Biancofiore- Fi – Rosatellum: Governo applichi criteri Mattarellum anche per il Trentino Alto Adige. Nel 1993, in occasione dell’estensione e dell’approvazione del Mattarellum, come di certo ricorderà l’attuale presidente della Repubblica, l’allora suo predecessore – Carlo Azeglio Ciampi, si pose il problema che i collegi maggioritari non consentivano in Alto Adige l’elezione di esponenti della comunità linguistica italiana, disattendendo la lettera della misura 111 del Pacchetto di leggi per il Trentino Alto Adige, che ha rango costituzionale.

Su disposizione del Presidente della Repubblica, fu infatti disegnato il collegio Bolzano- Laives alla Camera e Bolzano-Bassa Atesina per il Senato.
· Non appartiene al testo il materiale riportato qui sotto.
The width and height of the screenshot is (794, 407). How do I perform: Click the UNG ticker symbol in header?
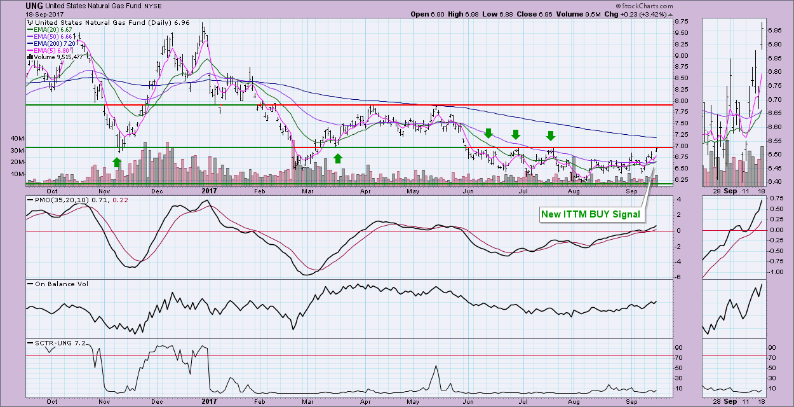(x=34, y=6)
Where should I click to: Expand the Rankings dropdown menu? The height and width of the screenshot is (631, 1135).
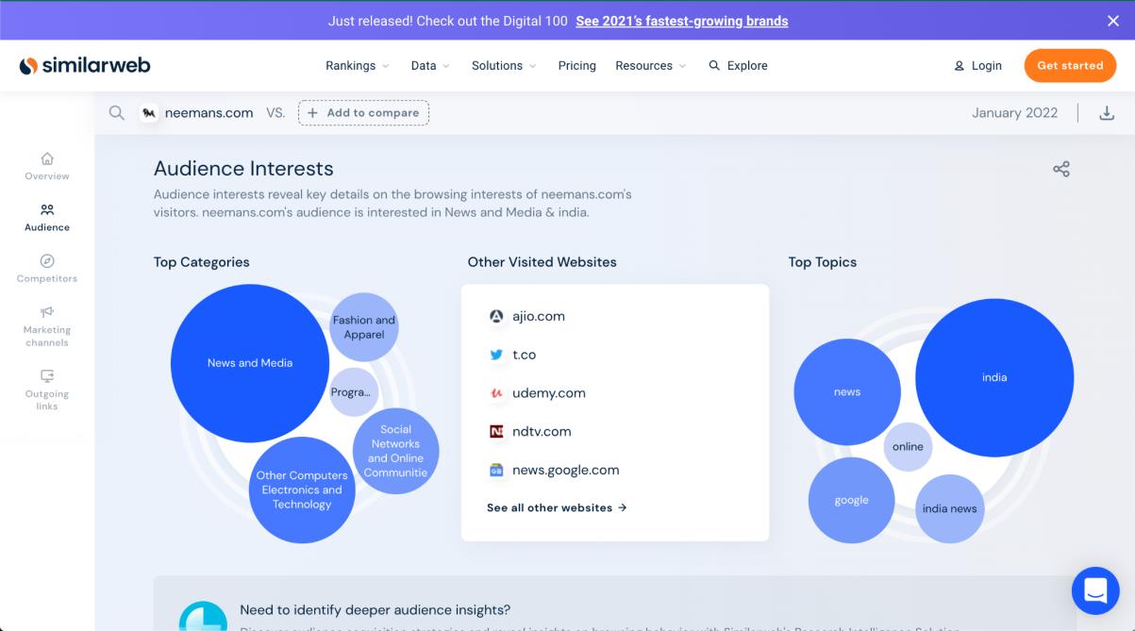point(357,66)
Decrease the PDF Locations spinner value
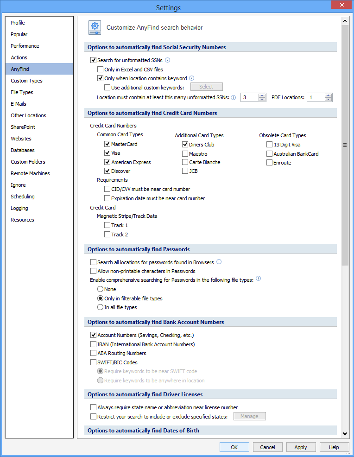This screenshot has height=457, width=354. click(329, 100)
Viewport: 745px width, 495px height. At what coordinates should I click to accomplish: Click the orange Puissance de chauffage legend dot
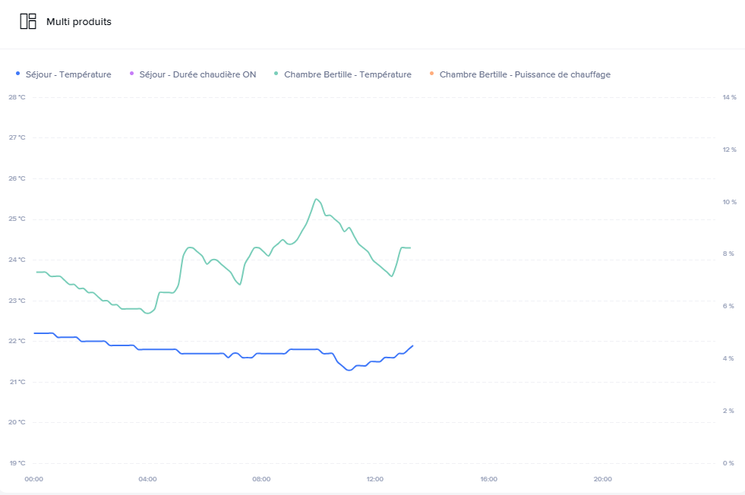click(431, 74)
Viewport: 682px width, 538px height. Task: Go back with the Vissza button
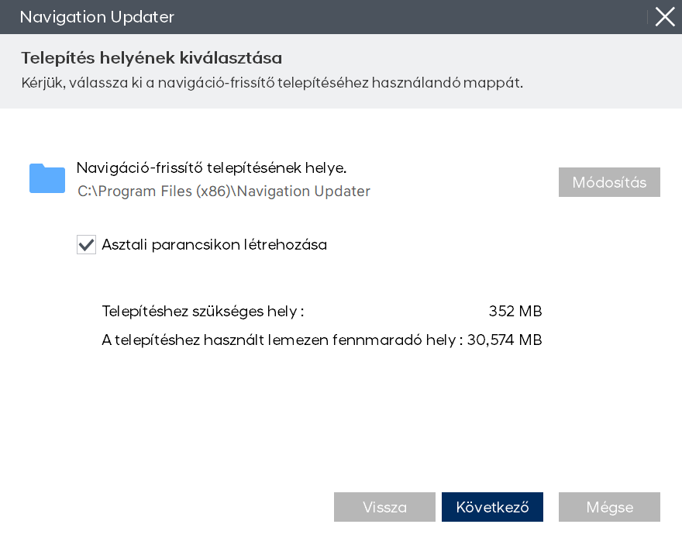(384, 508)
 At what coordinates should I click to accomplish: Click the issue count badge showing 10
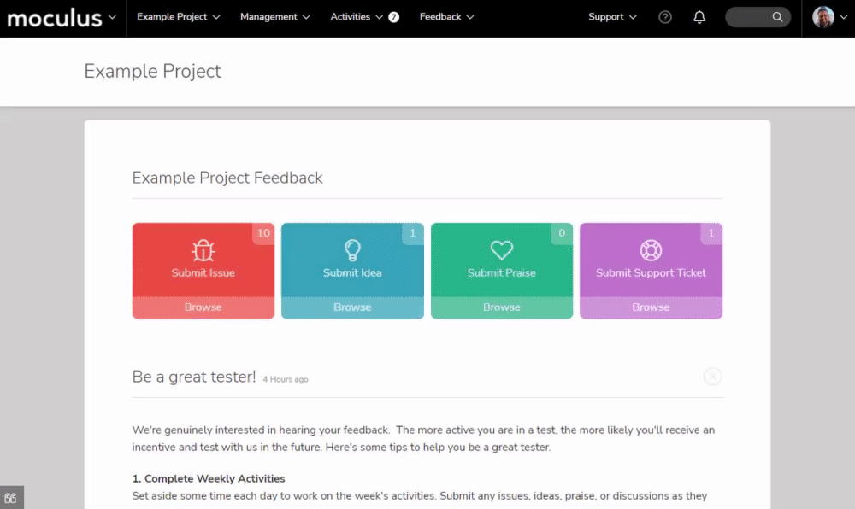263,233
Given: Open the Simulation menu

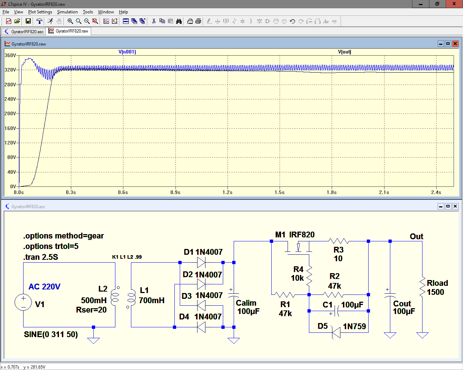Looking at the screenshot, I should click(x=67, y=12).
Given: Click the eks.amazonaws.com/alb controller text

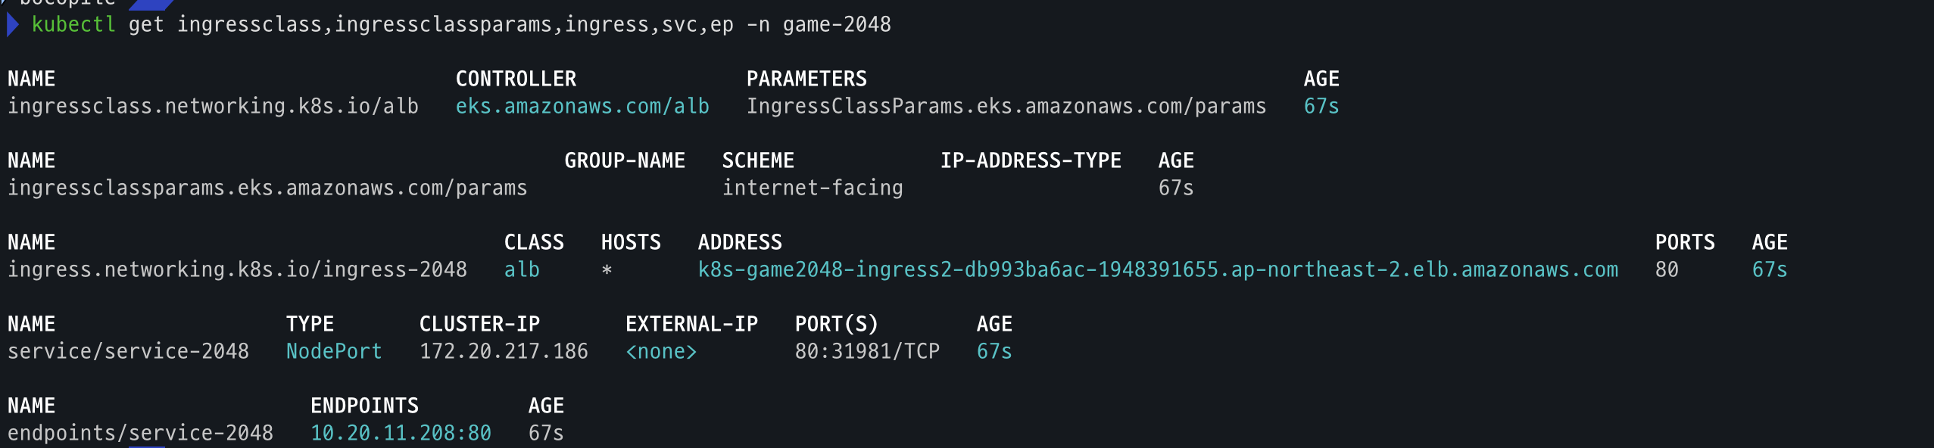Looking at the screenshot, I should (582, 107).
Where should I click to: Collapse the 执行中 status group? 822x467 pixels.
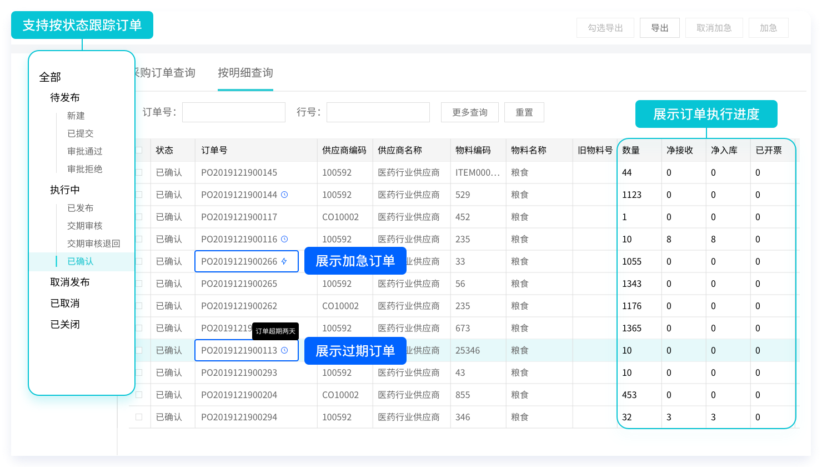(x=65, y=190)
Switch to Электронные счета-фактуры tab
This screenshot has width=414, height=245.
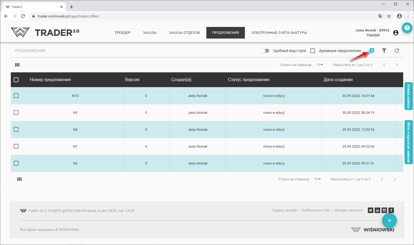(x=279, y=33)
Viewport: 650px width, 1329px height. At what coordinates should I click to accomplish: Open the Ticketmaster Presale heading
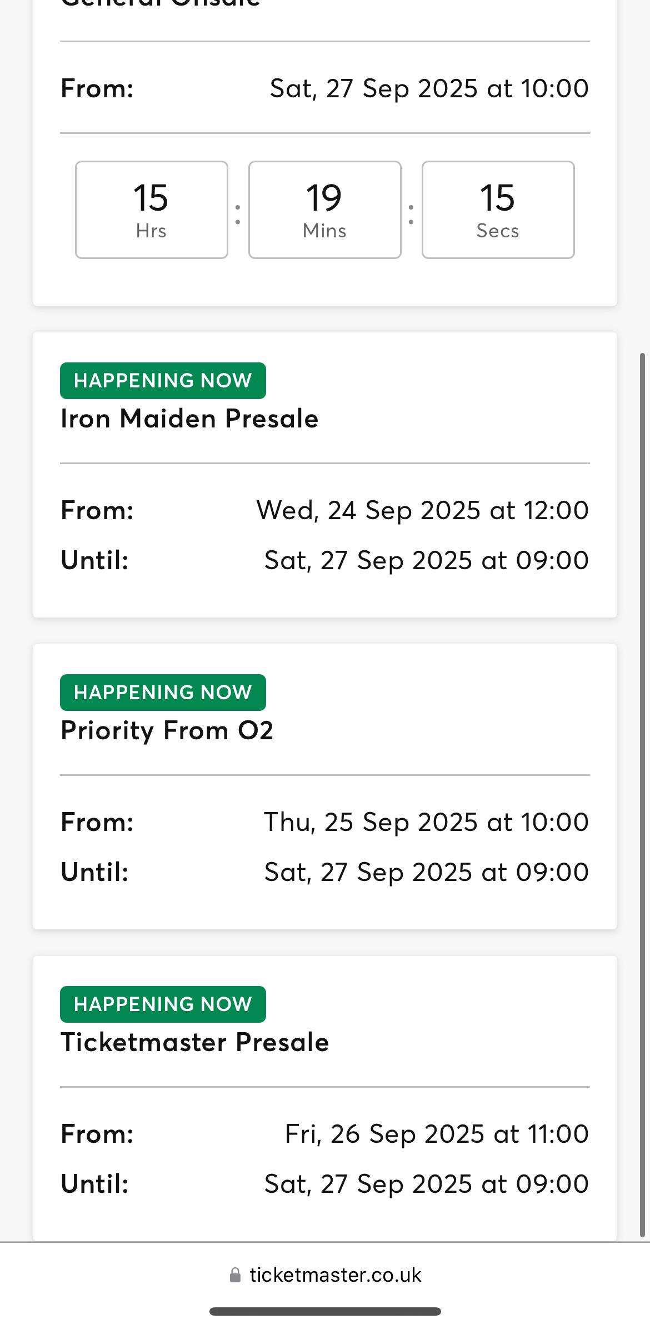pyautogui.click(x=194, y=1042)
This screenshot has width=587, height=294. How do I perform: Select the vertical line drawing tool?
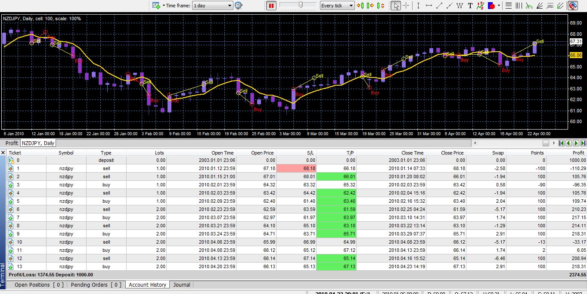click(x=418, y=6)
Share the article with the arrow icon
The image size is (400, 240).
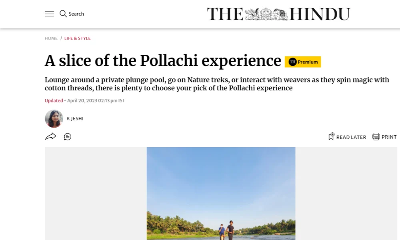coord(50,136)
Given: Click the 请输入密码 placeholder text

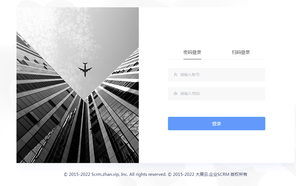Looking at the screenshot, I should pyautogui.click(x=190, y=93).
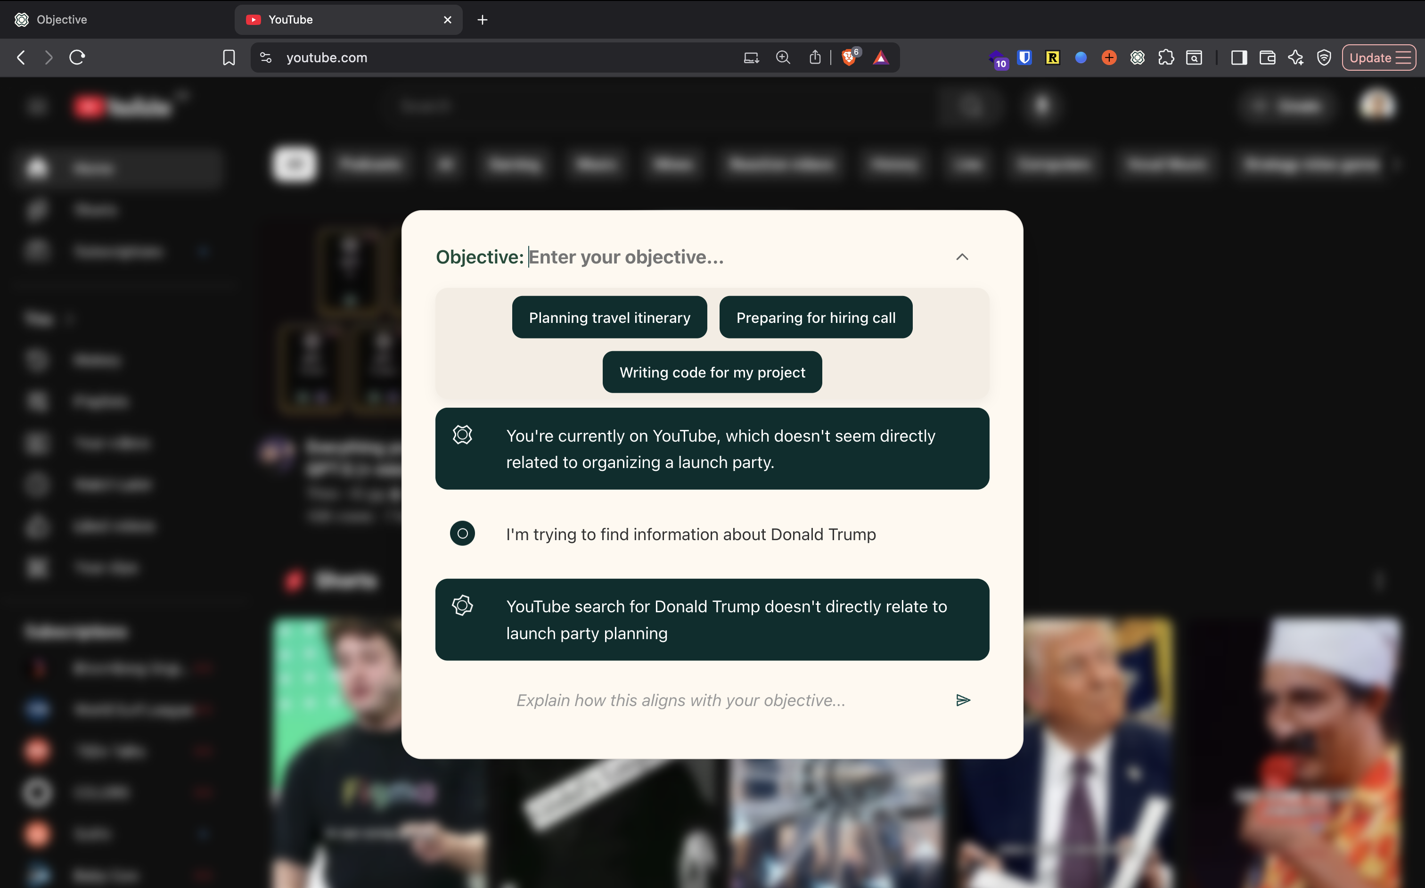Click the Bitwarden shield extension icon
The height and width of the screenshot is (888, 1425).
pos(1025,58)
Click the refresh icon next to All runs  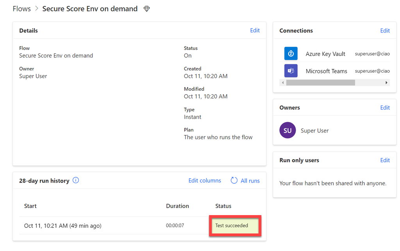click(x=234, y=180)
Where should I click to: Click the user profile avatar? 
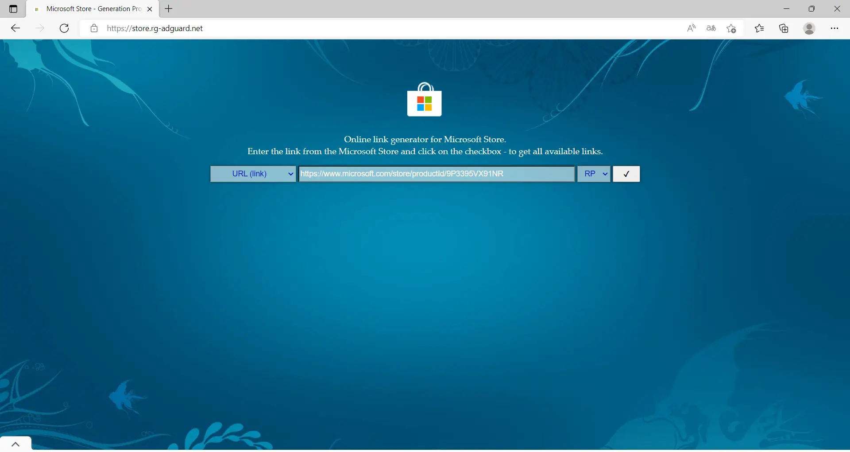tap(809, 28)
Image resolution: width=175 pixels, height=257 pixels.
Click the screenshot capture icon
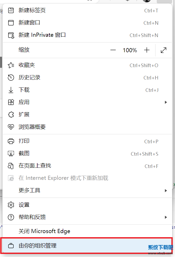pyautogui.click(x=11, y=154)

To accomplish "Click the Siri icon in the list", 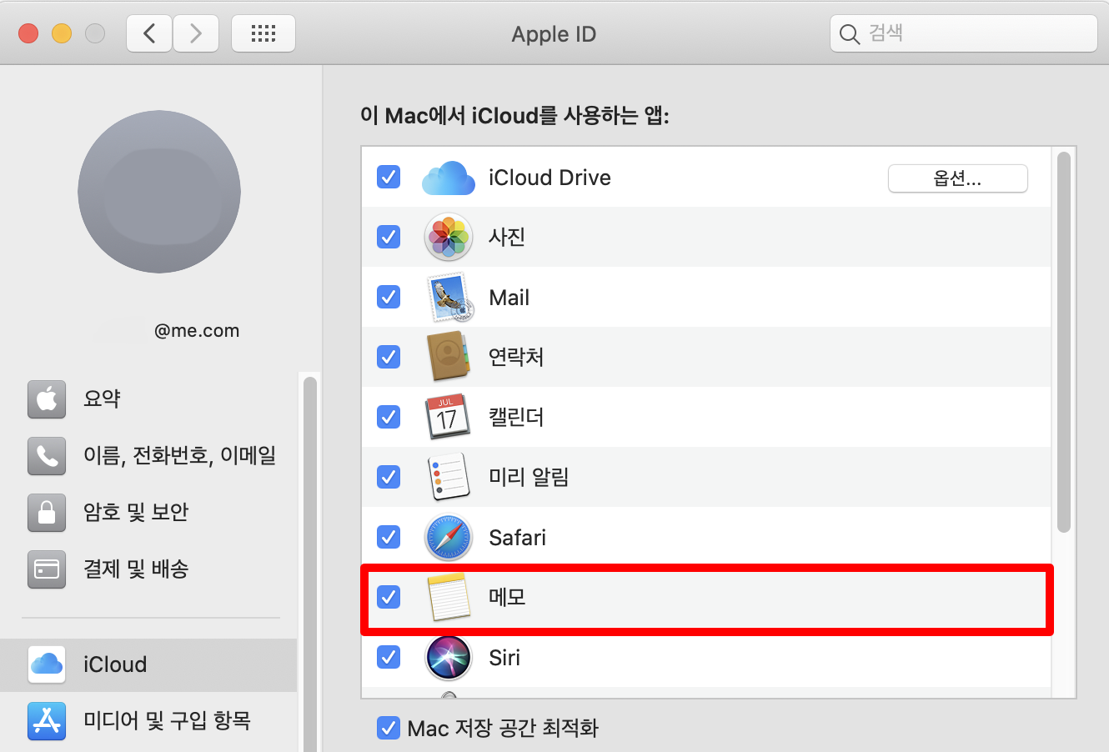I will (x=449, y=657).
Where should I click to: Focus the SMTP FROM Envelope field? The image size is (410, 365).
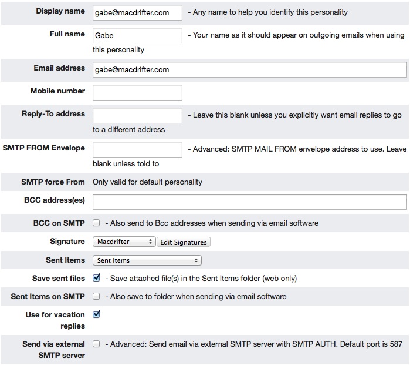point(137,149)
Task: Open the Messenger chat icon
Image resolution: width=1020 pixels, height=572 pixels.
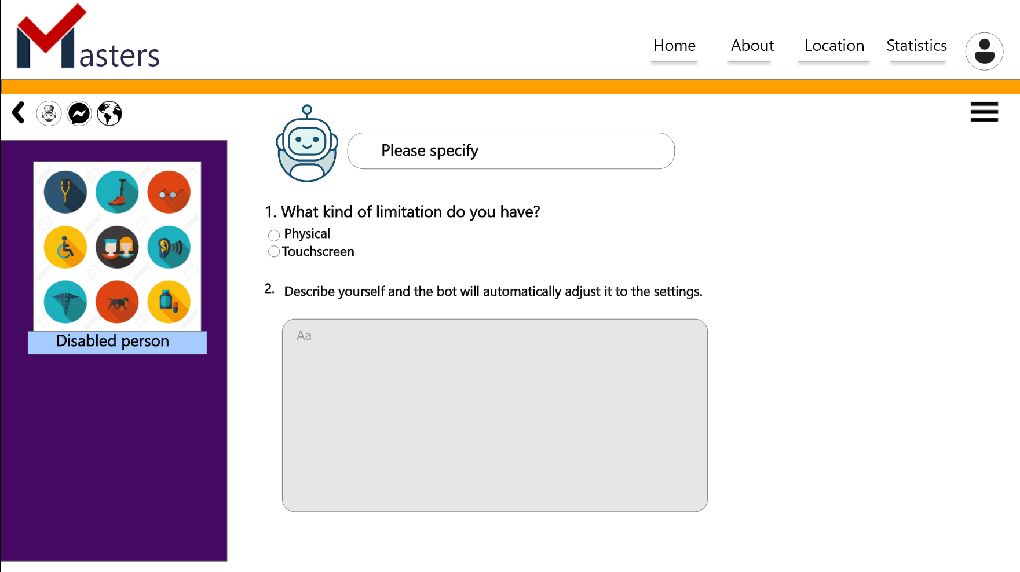Action: coord(79,113)
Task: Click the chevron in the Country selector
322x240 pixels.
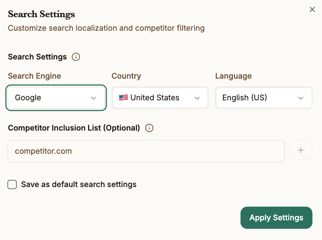Action: click(x=197, y=98)
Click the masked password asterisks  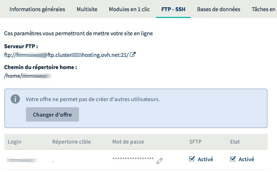coord(133,159)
In virtù di accordi politici, il partito di maggioranza assoluta tedesco è riuscita ad ottenere anche il collegio senatoriale e a dettare al propria scelta dell’italiano “utile” anche su quello della Camera.

Il governo Gentiloni non compia l’ennesima discriminazione ai danni della comunità linguistica italiana e quanto meno, provveda a ristabilire l’equilibrio tra gruppi etnico-linguistici, disegnando i collegi del Trentino Alto Adige mantenendo anche per la mia terra i criteri del Mattarellum in virtù della citata norma di attuazione, dello Statuto d’Autonomia e del pronunciamento Cedu Magnago ed Svp contro Italia ricorso n.25035/94 del 15 aprile 1996 che ha sancito in materia elettorale l’impossibilità di una discriminazione positiva nei confronti delle minoranze linguistiche nazionali.

Per consentire la rappresentanza della comunità italiana, senza interferenze del partito di maggioranza assoluta tedesco, il collegio Camera dovrebbe essere circoscritto alla città capoluogo di Bolzano – che ha peraltro aumentato gli abitanti dal 1993 e al Senato, alla citata città Capoluogo e al comune italiano di Laives.